My un-bready month is now over and honestly, I really haven’t gone back to eating much bread or pasta in general. I like having my focus first on proteins, legumes, vegetables, fruits, and dairy, and I definitely feel more energetic throughout the day. The funny thing about cutting out the breads and pastas is that I dropped more than 5 pounds unintentionally that month even though I felt like I was eating more food. I’ll take that!

Here are a few ideas below that I enjoy for breakfast.  I’d love to hear yours!

1) Yogurt Parfait: layer your choice of yogurt with your favorite granola (Pecan Praline, Granola & the 3 Berries, and Gluten Free Granola are a few choices) and seasonal fresh berries. It’s a simple combination that is amazing.  You can even make homemade granola from those odds and ends in your pantry. A homemade granola bar and a individual container of yogurt is a good on-the-go option.


2) Eggs:  Make a frittata with eggs and veggies (use any mix of Trader Joe’s frozen vegetables to make it more convenient) Check out the frittata recipe in our “Cooking with All Things Trader Joe’s” cookbook, page 236.  Scramble them.  


3) Quinoa: cook quinoa, adding vanilla, cinnamon, honey, nuts or dried fruit to the cooking mixture.  Add milk if desired (as you would eat oatmeal).  Check out the recipe in our “Cooking with All Things Trader Joe’s ” cookbook, page 238.


4) Poach an egg and serve on top of brown rice and black beans and even corn (like frozen Roasted Corn, back on the shelves after a long hiatus). I love this combination with a mild fruity salsa like Trader Joe’s Peachy Salsa.   Black beans are a great energy-super-food and most people might not consider them for breakfast. Canned black beans and frozen brown rice make it a snap.


5) Smoothies: Your choice of fruit blended with yogurt and milk (regular, soy, rice, or almond milk). You may want to add a little bit of Trader Joe’s Green or Red Powders (blended fruit and vegetables powders). If you like avocados, try a delicious Avocado Smoothie.  Smoothie recipes are also included in “Cooking with All Things Trader Joe’s”  page 233 and 235.

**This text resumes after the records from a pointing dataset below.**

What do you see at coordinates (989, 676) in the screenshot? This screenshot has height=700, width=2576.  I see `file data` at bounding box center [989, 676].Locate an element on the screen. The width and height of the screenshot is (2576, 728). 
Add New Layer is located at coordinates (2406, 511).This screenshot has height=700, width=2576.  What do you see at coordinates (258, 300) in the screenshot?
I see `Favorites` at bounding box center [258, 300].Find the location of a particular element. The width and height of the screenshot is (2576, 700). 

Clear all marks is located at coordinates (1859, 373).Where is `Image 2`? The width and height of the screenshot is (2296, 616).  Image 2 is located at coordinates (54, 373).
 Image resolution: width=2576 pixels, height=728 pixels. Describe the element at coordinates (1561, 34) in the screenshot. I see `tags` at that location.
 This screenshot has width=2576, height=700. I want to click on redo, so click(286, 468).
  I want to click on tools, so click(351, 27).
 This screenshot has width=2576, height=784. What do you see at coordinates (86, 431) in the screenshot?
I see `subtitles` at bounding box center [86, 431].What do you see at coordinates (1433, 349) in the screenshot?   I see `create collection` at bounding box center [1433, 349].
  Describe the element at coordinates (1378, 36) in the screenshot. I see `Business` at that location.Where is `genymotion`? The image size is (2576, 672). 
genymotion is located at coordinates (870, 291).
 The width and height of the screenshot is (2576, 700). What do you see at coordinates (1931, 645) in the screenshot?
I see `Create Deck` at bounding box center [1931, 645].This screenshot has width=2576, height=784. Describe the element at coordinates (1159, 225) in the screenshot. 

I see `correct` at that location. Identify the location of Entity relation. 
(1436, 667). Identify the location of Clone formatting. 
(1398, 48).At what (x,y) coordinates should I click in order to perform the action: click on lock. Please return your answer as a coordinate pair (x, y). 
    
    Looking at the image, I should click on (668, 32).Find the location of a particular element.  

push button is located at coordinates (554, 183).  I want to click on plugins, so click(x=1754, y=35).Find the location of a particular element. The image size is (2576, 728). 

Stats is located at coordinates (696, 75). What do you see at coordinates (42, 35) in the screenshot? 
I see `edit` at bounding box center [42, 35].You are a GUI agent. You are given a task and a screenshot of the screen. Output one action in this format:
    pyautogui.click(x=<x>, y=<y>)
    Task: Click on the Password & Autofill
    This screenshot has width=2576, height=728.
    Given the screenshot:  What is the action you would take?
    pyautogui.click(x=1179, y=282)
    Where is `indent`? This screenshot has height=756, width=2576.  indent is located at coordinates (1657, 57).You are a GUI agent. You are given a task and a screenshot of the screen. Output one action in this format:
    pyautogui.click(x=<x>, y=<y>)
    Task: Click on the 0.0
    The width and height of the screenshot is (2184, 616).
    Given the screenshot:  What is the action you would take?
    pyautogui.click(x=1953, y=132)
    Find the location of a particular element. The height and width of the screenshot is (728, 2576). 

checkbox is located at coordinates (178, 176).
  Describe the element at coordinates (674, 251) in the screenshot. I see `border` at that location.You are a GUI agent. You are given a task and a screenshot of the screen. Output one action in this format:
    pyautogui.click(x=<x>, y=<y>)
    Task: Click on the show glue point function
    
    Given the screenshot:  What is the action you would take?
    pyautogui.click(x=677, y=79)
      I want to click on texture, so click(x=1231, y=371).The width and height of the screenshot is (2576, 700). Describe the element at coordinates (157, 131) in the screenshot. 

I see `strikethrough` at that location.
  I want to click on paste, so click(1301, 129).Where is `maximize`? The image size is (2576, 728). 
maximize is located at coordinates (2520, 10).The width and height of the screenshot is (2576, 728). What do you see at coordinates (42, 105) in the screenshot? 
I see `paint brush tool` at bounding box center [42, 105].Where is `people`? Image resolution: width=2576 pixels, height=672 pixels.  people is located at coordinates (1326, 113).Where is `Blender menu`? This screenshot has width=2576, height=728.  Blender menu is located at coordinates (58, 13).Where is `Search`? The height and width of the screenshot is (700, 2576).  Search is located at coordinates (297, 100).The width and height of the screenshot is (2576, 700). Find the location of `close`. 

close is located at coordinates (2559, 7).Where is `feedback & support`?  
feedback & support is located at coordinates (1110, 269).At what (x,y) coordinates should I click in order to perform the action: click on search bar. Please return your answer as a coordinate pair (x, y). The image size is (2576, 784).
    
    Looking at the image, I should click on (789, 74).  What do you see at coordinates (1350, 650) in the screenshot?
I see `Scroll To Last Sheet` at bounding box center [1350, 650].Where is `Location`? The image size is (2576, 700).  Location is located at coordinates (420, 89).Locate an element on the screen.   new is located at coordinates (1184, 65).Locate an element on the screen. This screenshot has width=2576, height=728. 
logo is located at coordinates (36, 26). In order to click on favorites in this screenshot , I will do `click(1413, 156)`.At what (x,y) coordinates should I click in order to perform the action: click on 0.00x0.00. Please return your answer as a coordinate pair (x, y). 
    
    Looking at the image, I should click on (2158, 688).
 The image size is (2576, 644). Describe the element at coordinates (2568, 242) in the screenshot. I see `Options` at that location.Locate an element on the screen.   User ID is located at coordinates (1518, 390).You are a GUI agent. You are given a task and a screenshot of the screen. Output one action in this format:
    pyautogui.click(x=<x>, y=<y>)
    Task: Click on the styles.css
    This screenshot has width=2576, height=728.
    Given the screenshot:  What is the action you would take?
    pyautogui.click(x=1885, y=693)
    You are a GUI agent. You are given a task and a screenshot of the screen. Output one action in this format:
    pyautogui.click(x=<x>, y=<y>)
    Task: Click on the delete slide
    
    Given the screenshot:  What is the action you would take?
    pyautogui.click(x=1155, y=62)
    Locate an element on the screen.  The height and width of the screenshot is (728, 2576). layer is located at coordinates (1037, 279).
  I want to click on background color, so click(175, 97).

6) Veggie Scramble:  A Veggie Burger for breakfast? Yes! They’re not just for lunch and dinner. I really like scrambled eggs, and I like them even more mixed with a chopped up veggie burger.  Of course you can add frozen vegetables, sliced sausages, pancetta , whatever you like.  Scrambled eggs are like pizzas – there really aren’t any rules holding back your creativity!

I am a recent fan of the Trader Joe’s Vegetable Masala burgers and I think they go well with eggs. They’re only very slightly spicy but it’s balanced out with the mildness of the eggs, in case you were questioning a little spice in the morning.  (Trader Joe’s regular Veggie Burgers are another option – I find that they really need to get nice and hot or else they taste a little dry.)  The meal below is very satiating and comes in right around 270 calories and is ready in less than 10 minutes.

Veggie Masala Scramble 

Ingredients

  • 1 frozen Vegetable Masala Burger
  • 2 large eggs
  • 5-6 crimini or white mushrooms (optional)

Instructions

  1. Heat the veggie burger per package instructions (I like to heat in a non-stick skillet with just a touch of spray oil.
  2. While the burger is heating, slice the mushrooms and beat the eggs.
  3. When the burger is done, remove, chop up, and set aside.
  4. Sauté the mushrooms in the pan. When softened, add the eggs and cook over low heat until eggs start to set up. Stir in the chopped burger and remove from heat. Let residual heat of pan finish cooking the eggs.